Work item:
Look through the data below and count each line where the word "agent" appears. Reply with the count alone.

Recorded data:
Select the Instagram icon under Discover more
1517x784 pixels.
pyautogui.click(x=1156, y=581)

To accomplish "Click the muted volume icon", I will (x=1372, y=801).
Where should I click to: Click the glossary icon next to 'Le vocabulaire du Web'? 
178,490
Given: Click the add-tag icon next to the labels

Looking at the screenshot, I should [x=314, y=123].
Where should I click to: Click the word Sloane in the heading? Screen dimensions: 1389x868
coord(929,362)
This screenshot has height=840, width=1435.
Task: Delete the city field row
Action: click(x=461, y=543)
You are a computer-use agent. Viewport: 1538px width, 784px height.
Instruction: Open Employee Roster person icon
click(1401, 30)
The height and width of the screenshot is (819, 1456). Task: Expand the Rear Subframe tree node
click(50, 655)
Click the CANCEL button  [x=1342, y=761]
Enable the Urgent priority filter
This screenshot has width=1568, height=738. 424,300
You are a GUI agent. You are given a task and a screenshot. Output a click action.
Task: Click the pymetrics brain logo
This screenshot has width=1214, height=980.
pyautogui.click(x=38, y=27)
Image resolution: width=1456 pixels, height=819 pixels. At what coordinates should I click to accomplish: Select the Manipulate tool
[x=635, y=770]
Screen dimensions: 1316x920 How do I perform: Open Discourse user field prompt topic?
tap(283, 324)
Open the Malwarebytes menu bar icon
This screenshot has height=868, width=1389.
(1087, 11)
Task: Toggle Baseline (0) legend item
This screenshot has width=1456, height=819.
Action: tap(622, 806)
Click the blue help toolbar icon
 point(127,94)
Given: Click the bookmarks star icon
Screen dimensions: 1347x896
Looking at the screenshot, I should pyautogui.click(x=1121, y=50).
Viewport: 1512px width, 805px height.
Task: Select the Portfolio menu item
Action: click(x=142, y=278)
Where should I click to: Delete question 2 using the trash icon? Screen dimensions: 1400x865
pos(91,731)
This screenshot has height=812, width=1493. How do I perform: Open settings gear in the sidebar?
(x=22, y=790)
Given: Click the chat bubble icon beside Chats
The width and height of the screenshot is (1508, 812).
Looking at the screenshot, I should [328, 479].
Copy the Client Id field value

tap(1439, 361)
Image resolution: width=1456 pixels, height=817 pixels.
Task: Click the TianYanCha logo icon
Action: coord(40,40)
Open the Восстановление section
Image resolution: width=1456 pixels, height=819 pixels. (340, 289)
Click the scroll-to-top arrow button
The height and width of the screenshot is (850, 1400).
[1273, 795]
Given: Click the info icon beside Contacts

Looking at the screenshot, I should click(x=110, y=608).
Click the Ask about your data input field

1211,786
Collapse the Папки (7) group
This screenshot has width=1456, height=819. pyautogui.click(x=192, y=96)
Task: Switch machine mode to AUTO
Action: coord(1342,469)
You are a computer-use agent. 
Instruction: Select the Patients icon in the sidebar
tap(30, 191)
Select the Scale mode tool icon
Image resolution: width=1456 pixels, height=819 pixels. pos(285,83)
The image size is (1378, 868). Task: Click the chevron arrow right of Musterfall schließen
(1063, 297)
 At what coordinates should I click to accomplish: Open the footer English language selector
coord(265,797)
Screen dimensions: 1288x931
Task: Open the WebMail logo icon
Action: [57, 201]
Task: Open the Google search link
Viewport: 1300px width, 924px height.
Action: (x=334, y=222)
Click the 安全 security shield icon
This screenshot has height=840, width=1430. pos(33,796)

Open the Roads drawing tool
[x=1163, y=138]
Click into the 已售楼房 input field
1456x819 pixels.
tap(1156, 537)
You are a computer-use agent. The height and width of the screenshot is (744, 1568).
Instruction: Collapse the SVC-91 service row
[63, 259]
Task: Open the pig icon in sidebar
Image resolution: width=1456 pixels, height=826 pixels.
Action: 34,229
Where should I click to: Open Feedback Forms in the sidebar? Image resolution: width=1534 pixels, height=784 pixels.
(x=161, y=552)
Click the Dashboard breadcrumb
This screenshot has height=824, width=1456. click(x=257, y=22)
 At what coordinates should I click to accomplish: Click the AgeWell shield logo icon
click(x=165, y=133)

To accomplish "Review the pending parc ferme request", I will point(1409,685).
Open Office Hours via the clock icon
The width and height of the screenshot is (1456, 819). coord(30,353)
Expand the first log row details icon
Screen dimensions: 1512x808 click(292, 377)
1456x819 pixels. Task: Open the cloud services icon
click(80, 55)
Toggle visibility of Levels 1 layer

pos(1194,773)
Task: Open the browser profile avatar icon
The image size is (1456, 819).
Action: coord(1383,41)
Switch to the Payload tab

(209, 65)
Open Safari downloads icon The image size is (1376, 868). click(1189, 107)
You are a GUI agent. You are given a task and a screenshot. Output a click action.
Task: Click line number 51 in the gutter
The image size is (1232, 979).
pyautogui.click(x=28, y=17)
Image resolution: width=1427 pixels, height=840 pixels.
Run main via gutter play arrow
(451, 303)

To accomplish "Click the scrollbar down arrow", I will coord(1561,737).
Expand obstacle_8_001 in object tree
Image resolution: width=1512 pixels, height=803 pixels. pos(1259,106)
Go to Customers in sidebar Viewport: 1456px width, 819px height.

Output:
5